(Records from a pointing dataset)
########################################

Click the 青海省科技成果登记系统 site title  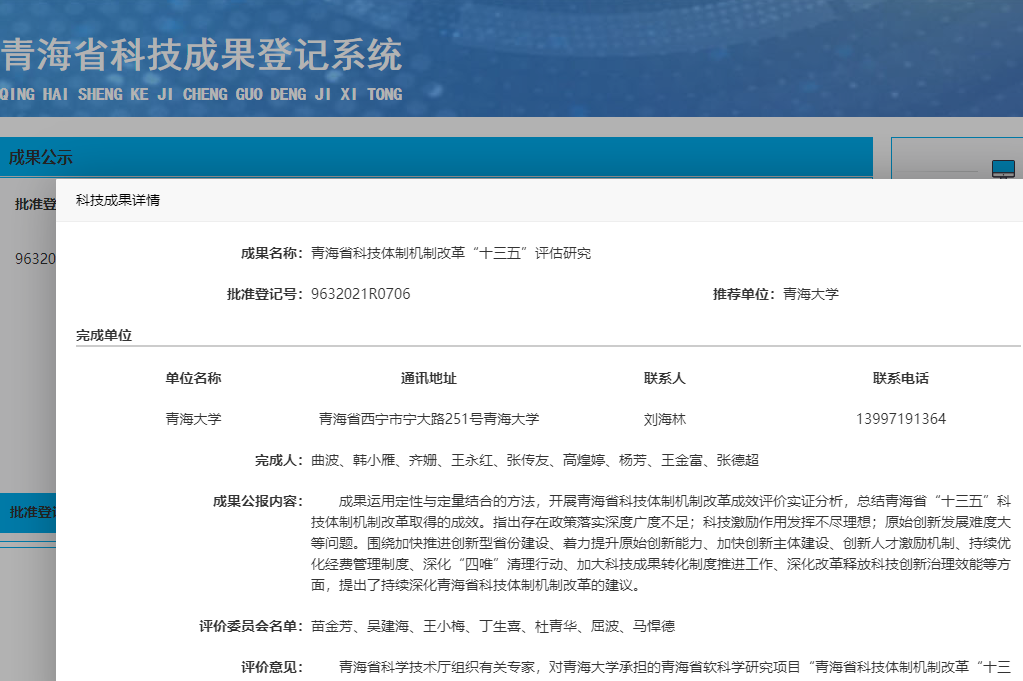click(x=201, y=55)
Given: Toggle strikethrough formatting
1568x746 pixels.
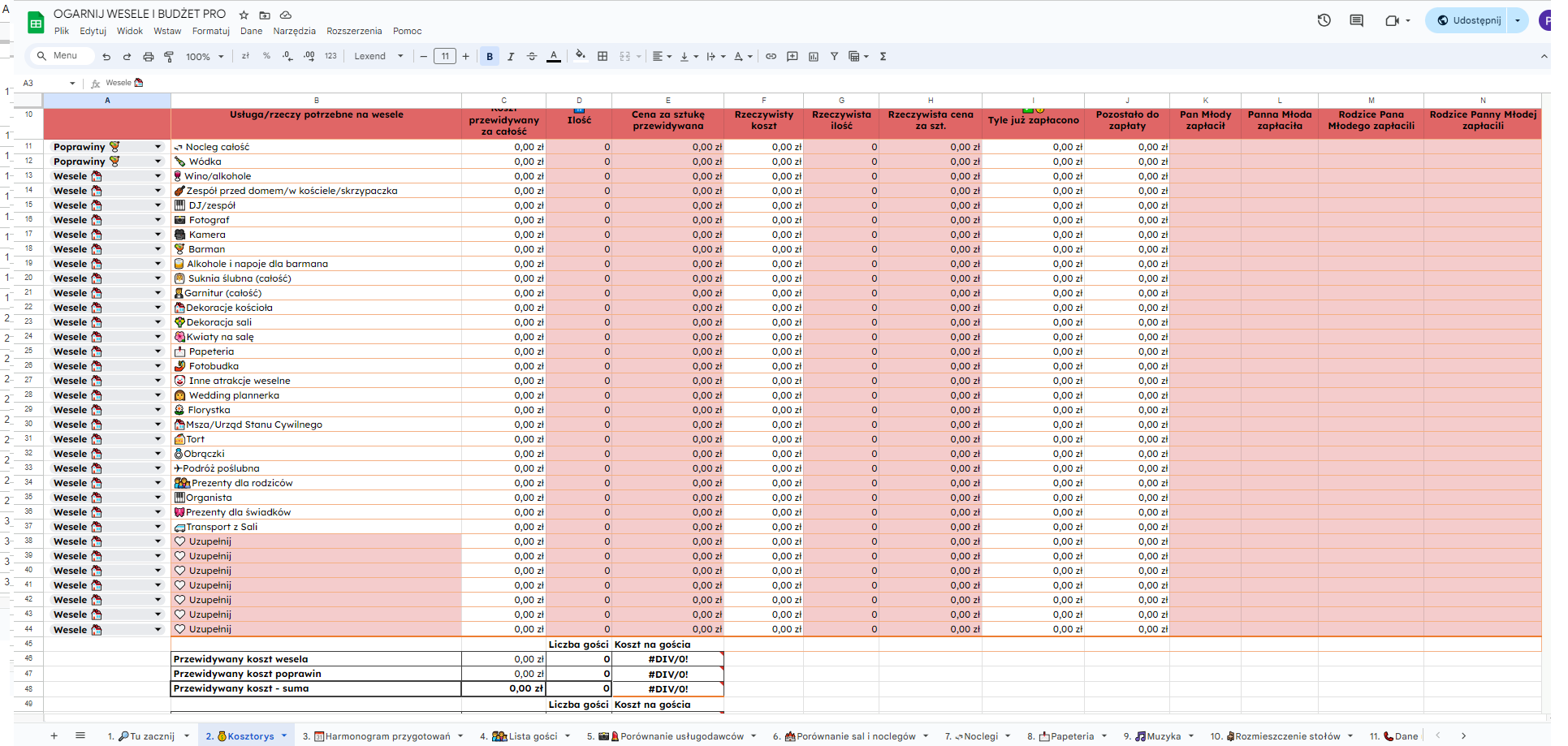Looking at the screenshot, I should tap(532, 57).
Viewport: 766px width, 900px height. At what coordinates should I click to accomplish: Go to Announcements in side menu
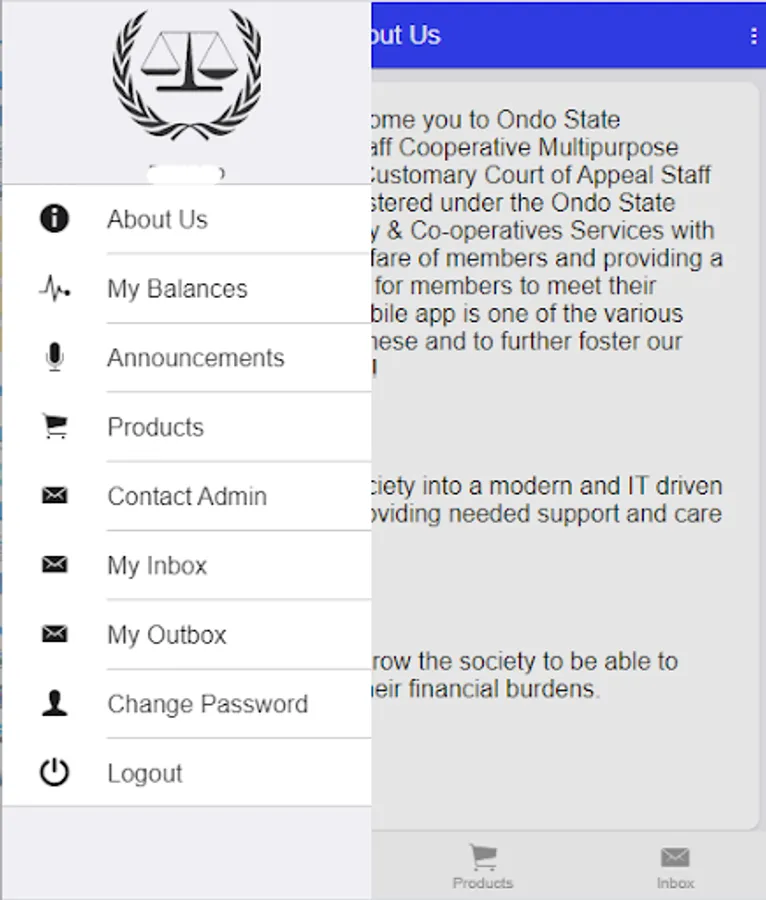tap(195, 358)
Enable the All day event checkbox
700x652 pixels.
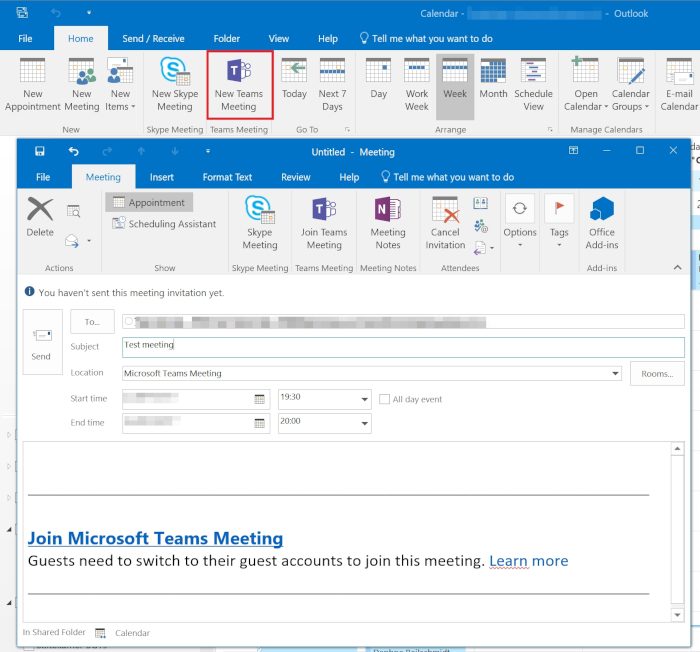[x=385, y=399]
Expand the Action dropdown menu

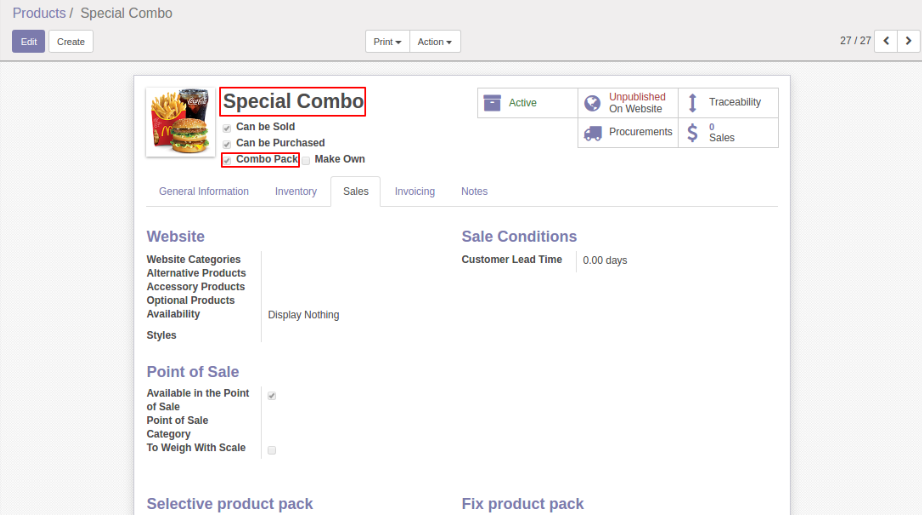point(434,42)
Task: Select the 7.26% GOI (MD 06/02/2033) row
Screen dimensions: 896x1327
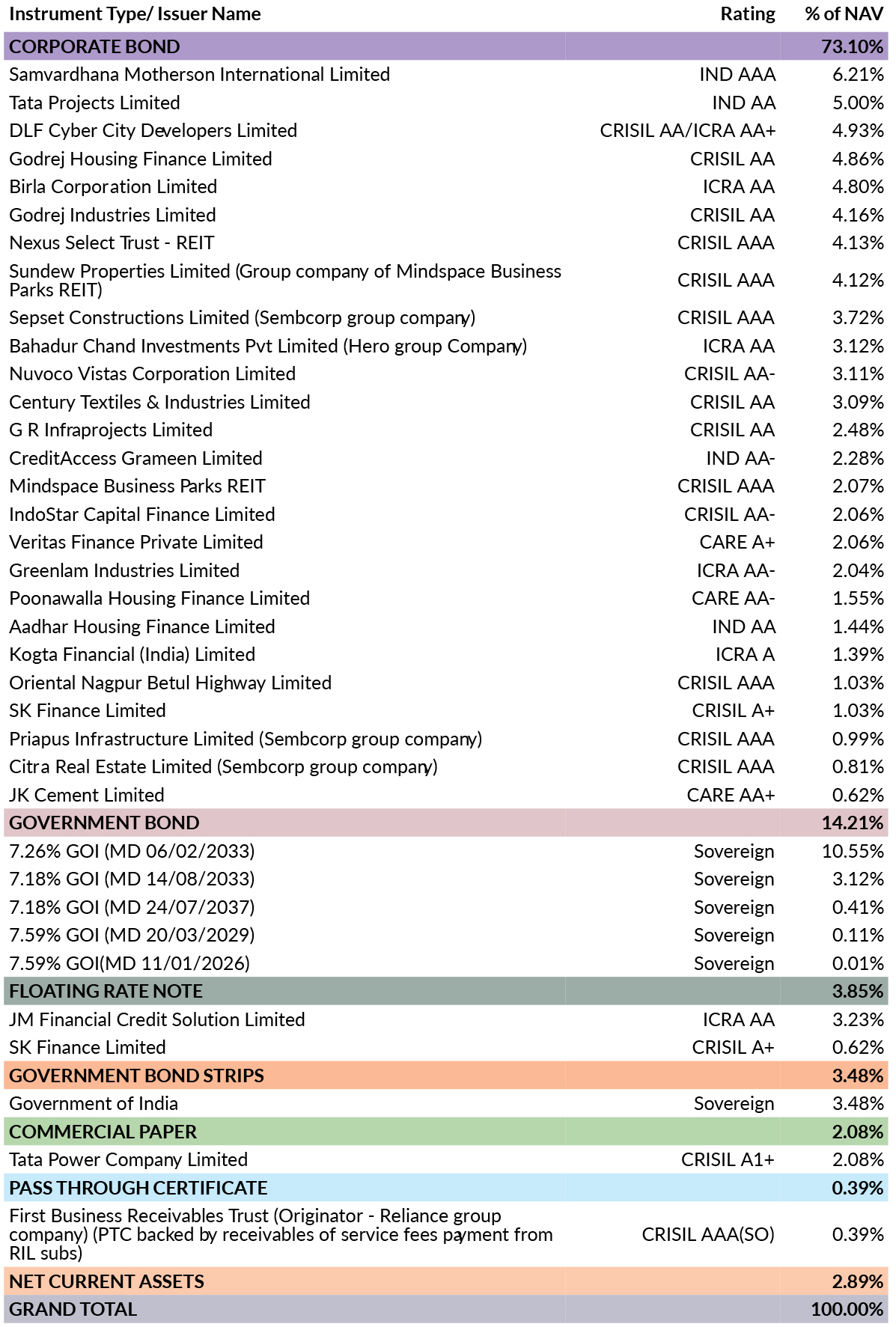Action: pyautogui.click(x=446, y=851)
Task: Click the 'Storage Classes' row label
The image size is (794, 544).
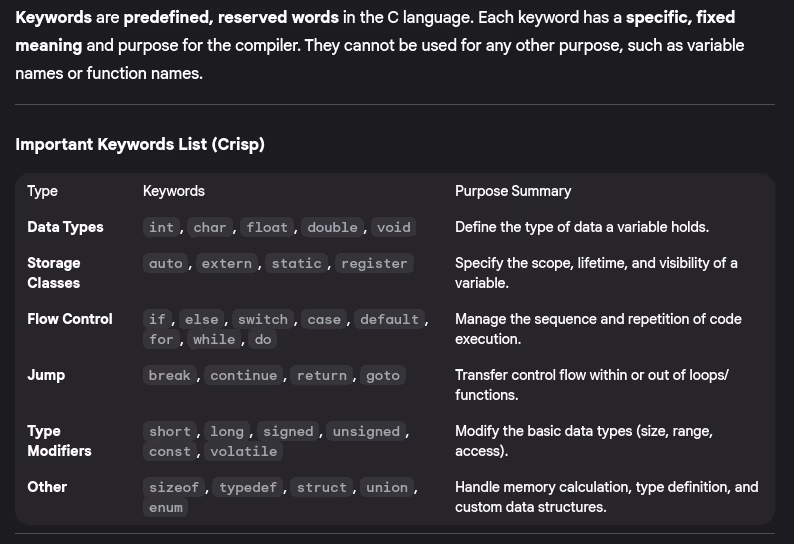Action: (x=54, y=273)
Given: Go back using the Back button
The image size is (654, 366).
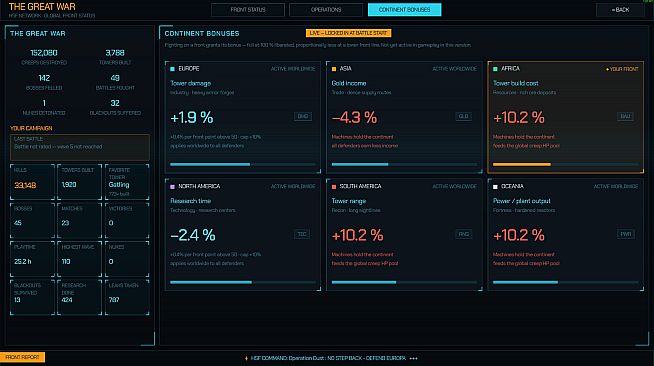Looking at the screenshot, I should pyautogui.click(x=620, y=10).
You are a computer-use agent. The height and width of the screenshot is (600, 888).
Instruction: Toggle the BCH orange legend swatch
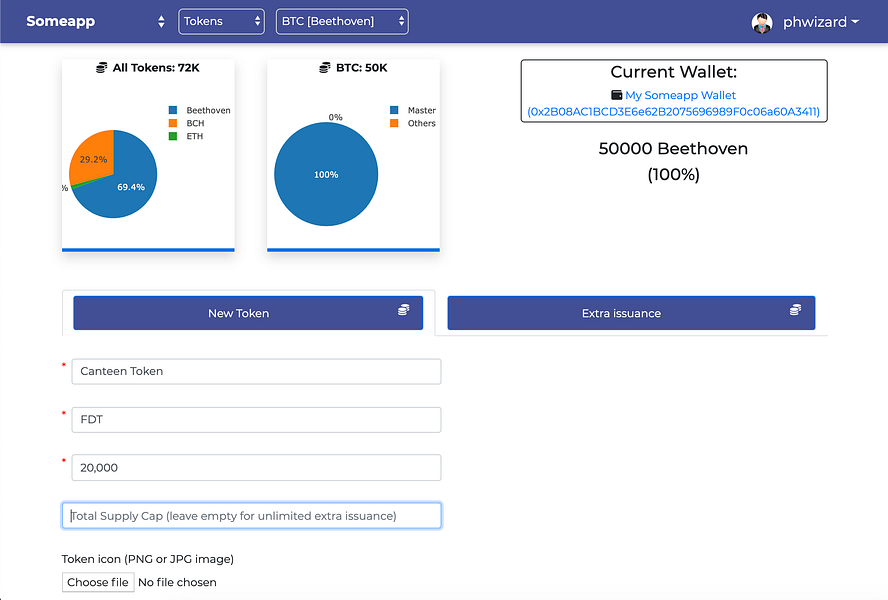click(x=173, y=123)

########################################

-- WORK INSTRUCTIONS --
Find every line in the rows above that contains the word "Toggle" and copy each of those lines. Capitalization matters.

-- SOLUTION FOR THIS EXERCISE --
Given: Toggle strikethrough formatting
Instruction: Toggle the BCH orange legend swatch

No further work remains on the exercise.